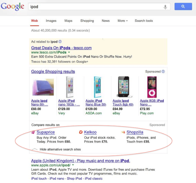Open the Google Shopping results link
The height and width of the screenshot is (183, 196).
point(53,72)
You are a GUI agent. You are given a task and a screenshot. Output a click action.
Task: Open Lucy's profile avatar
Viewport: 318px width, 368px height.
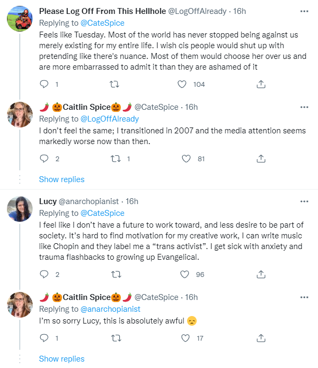click(x=20, y=209)
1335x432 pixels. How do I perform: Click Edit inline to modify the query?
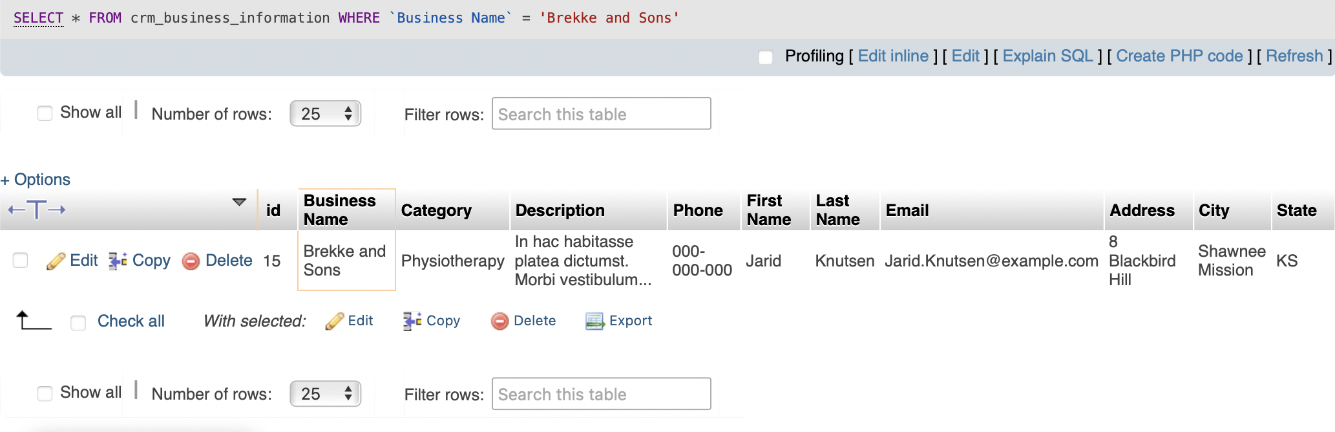tap(893, 56)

REQUIRED WORK: Can you pull out, word for word, every line from the one containing "You are a GUI" through the end of the items, leaving the pictures out?

COMPLETE OUTPUT:
You are a GUI agent. You are given a task and a screenshot. Output a click action.
Task: Open Lucy's profile avatar
Viewport: 318px width, 368px height.
click(x=20, y=209)
1335x432 pixels. How do I perform: Click Edit inline to modify the query?
tap(893, 56)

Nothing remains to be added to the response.